To prevent spam accounts, Twitter is requiring new users to verify an email address or a phone number. While some marketers, including Unilever CMO Keith Weed, welcomed it, others called the process long overdue and still not enough.
Influencer marketing has been getting more interest from brands, but marketers are increasingly wary of fraud, which was illuminated by The New York Times’ deep dive on Devumi, a company that creates and sells fake Twitter followers. Twitter’s update this week comes shortly after Weed and other executives at the Cannes Lions festival spoke out against fake followers, bots and other fraudulent practices in influencer marketing.
“I am very pleased that Twitter is taking a concrete stand against the hordes of fake accounts and bots that are polluting the system,” Weed emailed. “We must continue to take bold steps to rebuild trust in digital back into society. We should all encourage such steps.”
Twitter’s new requirement is still far from bulletproof for brands hoping to enlist Twitter users for influencer marketing.
“Restricting API access and introducing two-factor authentication for new users is a start, but emails and phone numbers are still relatively easy to manipulate,” said Liz Gottbrecht, vp of marketing at influencer marketing platform Mavrck. “There’s still significant progress to be made in order to verify that a new or existing account is ‘human.’”

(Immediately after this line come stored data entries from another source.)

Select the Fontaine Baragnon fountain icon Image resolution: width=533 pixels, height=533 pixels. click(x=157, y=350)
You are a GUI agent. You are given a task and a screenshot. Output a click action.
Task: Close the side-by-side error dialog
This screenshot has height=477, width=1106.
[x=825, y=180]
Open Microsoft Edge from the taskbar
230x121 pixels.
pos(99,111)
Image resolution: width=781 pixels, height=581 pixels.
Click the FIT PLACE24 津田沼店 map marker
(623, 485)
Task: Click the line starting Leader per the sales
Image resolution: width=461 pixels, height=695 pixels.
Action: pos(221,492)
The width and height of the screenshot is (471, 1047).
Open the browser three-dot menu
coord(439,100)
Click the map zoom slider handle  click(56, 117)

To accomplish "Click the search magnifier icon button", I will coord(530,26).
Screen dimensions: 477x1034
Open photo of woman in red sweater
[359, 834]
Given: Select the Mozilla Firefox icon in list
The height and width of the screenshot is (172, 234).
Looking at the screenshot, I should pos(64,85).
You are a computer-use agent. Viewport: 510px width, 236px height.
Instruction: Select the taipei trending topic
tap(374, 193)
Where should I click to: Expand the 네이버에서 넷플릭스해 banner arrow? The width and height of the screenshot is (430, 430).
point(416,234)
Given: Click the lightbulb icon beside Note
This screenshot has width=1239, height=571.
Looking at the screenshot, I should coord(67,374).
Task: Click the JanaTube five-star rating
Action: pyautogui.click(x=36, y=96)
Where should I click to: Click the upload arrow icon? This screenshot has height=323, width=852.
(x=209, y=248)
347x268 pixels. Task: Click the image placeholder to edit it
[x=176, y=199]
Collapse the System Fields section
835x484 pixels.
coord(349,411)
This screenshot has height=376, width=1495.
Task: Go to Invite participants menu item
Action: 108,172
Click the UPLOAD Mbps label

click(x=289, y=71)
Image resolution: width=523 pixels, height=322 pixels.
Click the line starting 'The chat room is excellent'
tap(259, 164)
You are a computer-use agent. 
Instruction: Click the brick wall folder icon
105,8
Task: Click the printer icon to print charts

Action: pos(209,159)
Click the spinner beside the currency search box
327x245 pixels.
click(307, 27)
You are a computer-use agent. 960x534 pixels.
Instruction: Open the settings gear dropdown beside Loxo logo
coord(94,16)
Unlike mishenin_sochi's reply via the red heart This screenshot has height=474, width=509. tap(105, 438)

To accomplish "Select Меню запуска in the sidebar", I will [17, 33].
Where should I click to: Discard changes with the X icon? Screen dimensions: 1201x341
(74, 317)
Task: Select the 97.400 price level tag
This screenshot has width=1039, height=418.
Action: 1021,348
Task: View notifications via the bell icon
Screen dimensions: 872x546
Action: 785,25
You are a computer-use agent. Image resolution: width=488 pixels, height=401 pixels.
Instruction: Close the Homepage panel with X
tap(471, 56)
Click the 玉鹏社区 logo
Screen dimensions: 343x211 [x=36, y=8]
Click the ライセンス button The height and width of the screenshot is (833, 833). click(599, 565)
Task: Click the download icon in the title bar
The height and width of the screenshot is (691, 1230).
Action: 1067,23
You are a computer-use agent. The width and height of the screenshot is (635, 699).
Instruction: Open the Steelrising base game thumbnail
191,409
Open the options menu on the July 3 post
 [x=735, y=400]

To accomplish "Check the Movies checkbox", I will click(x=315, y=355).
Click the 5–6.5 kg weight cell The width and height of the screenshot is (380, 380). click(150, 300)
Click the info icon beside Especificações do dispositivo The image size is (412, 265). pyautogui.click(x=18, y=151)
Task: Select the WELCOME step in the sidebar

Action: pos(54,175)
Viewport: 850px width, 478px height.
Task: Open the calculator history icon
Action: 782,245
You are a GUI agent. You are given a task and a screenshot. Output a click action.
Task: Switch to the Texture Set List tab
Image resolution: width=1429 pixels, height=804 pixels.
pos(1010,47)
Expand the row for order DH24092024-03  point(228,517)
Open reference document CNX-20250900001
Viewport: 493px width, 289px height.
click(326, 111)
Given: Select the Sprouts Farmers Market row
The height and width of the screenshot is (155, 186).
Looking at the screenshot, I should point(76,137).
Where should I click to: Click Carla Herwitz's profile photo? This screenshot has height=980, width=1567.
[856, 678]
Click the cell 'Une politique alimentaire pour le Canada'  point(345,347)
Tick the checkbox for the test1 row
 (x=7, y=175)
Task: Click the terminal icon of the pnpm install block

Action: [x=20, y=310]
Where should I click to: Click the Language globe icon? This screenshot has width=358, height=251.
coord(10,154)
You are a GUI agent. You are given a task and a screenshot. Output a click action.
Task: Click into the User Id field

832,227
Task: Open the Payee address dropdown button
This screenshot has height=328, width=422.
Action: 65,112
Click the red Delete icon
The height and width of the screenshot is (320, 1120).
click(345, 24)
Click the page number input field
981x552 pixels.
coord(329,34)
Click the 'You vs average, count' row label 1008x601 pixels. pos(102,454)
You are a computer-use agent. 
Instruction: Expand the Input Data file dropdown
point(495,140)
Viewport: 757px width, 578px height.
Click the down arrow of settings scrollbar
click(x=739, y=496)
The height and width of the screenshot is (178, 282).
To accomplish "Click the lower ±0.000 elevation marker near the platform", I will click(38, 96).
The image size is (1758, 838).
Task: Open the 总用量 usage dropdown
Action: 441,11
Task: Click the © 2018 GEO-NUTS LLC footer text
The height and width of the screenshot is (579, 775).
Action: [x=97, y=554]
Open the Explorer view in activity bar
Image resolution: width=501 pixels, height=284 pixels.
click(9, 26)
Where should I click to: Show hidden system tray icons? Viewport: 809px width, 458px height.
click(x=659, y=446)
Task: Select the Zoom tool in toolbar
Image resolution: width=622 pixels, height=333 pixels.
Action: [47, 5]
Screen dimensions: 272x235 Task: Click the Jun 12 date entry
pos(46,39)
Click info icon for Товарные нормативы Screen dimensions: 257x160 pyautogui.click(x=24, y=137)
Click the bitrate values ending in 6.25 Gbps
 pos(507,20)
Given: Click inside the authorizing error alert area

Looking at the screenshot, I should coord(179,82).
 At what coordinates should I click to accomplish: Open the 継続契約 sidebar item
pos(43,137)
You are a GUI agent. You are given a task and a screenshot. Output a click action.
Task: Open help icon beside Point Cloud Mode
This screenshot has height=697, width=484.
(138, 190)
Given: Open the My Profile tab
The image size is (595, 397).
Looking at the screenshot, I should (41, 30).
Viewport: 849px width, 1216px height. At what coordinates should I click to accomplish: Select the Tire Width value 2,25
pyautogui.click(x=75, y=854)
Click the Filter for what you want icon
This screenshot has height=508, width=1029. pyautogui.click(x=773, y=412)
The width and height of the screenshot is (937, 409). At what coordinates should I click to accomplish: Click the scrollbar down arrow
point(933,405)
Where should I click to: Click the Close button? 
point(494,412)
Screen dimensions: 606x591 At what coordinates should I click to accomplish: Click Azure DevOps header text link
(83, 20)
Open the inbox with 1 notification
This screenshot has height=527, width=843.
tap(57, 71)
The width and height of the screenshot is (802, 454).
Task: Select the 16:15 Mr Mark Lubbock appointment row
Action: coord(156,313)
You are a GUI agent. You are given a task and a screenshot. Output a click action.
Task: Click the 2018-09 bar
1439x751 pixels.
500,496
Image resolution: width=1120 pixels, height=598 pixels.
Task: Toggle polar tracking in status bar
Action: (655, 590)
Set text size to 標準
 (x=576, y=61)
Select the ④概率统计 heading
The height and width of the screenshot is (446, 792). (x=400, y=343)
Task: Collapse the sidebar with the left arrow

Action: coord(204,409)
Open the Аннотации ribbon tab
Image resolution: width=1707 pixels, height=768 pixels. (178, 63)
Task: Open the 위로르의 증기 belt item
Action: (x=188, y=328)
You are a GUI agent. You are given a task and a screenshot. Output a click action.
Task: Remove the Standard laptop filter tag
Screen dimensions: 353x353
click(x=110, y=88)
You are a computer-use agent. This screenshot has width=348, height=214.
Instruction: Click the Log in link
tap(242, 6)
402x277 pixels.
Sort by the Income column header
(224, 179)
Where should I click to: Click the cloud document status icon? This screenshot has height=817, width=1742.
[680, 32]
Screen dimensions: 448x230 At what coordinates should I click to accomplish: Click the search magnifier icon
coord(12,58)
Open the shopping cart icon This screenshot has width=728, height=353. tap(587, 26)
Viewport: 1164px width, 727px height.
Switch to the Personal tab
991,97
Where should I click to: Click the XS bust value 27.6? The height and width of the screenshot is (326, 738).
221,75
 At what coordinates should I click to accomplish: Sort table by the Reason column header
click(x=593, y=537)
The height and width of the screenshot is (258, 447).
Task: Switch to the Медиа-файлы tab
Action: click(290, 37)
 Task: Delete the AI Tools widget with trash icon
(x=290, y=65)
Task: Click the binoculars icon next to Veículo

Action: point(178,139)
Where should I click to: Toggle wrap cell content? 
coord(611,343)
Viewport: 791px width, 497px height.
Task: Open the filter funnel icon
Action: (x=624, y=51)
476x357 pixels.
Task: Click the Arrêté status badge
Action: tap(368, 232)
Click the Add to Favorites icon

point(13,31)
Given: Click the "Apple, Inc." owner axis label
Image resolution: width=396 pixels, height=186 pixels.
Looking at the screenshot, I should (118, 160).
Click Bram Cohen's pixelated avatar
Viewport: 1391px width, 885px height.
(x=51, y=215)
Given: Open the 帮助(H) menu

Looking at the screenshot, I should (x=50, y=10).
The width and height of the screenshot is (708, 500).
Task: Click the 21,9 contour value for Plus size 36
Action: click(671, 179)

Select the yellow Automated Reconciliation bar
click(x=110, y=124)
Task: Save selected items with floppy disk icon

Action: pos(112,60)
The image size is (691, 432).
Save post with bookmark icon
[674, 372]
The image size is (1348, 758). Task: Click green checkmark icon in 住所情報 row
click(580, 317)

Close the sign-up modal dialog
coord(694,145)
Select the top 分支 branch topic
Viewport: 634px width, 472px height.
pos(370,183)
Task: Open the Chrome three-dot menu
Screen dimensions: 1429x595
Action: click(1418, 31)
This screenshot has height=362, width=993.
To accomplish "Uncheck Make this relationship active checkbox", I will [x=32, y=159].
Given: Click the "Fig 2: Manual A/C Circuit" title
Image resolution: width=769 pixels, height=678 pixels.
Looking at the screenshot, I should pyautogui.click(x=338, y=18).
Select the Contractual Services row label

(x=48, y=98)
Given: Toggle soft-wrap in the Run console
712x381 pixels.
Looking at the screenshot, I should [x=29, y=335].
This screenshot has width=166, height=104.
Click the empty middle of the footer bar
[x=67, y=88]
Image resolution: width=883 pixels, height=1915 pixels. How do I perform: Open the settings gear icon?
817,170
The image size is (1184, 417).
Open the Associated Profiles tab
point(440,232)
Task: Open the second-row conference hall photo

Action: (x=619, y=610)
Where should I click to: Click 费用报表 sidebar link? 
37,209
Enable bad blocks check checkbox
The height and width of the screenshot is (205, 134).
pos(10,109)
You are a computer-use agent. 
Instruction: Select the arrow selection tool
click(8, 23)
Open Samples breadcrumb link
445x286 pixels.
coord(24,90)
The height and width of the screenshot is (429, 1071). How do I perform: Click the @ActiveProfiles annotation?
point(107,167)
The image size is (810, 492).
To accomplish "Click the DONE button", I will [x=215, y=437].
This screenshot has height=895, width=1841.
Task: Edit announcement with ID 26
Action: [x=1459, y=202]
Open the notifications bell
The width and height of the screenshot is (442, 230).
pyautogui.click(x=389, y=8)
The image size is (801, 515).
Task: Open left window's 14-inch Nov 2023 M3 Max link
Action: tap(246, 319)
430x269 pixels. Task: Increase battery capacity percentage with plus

As Gottbrecht noted, Twitter’s fraud and bot culture is years in the making. While its new policy may help restrict the creation of bot accounts, old bot accounts remain on the site, as active Twitter user Geoff Golberg has uncovered, so it’s still hard for marketers to identify and prevent fraud in their campaigns on Twitter.
One way marketers can help prevent that is to refrain from blindly selecting influencers based on their follower accounts.
“Performance should not be determined by how many ‘followers’ an account has or its engagement rate, but rather by how many people — real, actual humans — were inspired to take a desired action as a result of viewing that account’s content,” Gottbrecht said. “The traditional means of measuring performance, such as reach or engagement, was not designed for the digital age. As long as the money flows and marketers continue to rely on impressions and retweets as indicators of impact, fraud will persist.”
The influencer marketing industry and platforms have taken steps to clean up the practice. Richard Wong, vp of marketing and creator relations at influencer marketing company #Paid, recalled the Purge, the name given to Instagram’s crackdown of spam bots in December 2014, during which celebrities like Justin Bieber and Selena Gomez lost millions of fake followers.
“Each of the networks have been making a conscious effort to clean up their ecosystems and ensure that both users and advertisers have confidence that their followers, engagements and connections are authentic,” Wong said.
Platforms have continued to delete spam accounts. Robert Levenhagen, CEO of influencer marketing software company InfluencerDB, said his company has seen an increase in deletion of accounts on Instagram.
“The increased media attention and criticism from notable individuals and brands has put social media platforms on notice,” Levenhagen said.
Platforms and brands are still dealing with fraud, though. Digital marketing agency Mediakix recently conducted an experiment on fraud by emailing hotels from an Instagram account with purchased and fake followers. The account was offered four discounted stays and other accommodations. That happened even though the account was previously identified as fraudulent due to the company’s last stunt. Instagram did not ban the account.
“Facebook and Instagram could do more to identify fake and bot accounts, but it seems that the problem may be so significant that it’s hard for them to keep up with the sheer volume of bot accounts created,” said Evan Asano, CEO and founder of Mediakix.
Barbara Soltysinska, CEO and co-founder of influencer marketing tech platform indaHash, said bots like chatbots can be powerful tools. These bots just shouldn’t pretend to be something they’re not.
“Bots should not have the ability to fake real users’ activities, as this is something that stands against the ‘social’ aspect of social media,” Soltysinska said.